Question

The set \( \{ x \in \mathbb{R} : 4 + 11x - 3x^2>0 \} \) is the interval:

• A. \( \left( -\frac{1}{3}, 4 \right) \)
• B. \( \left( \frac{1}{3}, 4 \right) \)
• C. \( \left( -4, \frac{1}{3} \right) \)
• D. \( \left( -4, -\frac{1}{3} \right) \)

Hint:

For quadratic inequalities, first find the roots using the quadratic formula, then determine the intervals where the inequality holds.

Answer 1

The Correct Option is A

We are given the inequality \( 4 + 11x - 3x^2>0 \).
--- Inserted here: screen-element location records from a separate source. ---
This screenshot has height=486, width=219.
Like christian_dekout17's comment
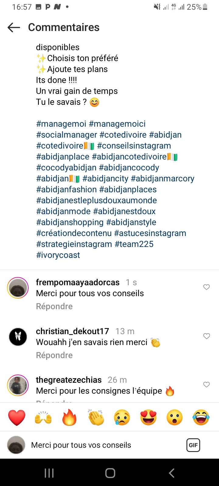point(207,336)
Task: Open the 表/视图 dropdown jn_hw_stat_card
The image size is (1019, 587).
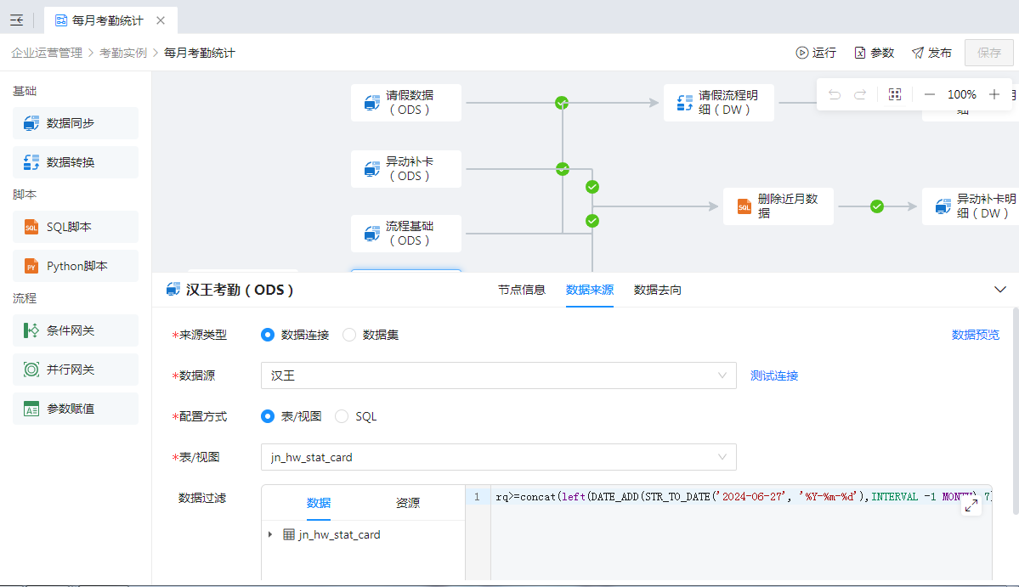Action: (x=498, y=457)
Let's solve this quadratic inequality. First, solve the equation \( 4 + 11x - 3x^2 = 0 \). We rearrange it as: \[ 3x^2 - 11x - 4 = 0 \] Now, solve this quadratic equation using the quadratic formula: \[ x = \frac{-(-11) \pm \sqrt{(-11)^2 - 4 \cdot 3 \cdot (-4)}}{2 \cdot 3} \] \[ x = \frac{11 \pm \sqrt{121 + 48}}{6} = \frac{11 \pm \sqrt{169}}{6} \] \[ x = \frac{11 \pm 13}{6} \] Thus, the roots are: \[ x = \frac{11 + 13}{6} = 4 \quad \text{and} \quad x = \frac{11 - 13}{6} = -\frac{1}{3} \] The inequality \( 4 + 11x - 3x^2>0 \) holds for \( x \in \left( -\frac{1}{3}, 4 \right) \).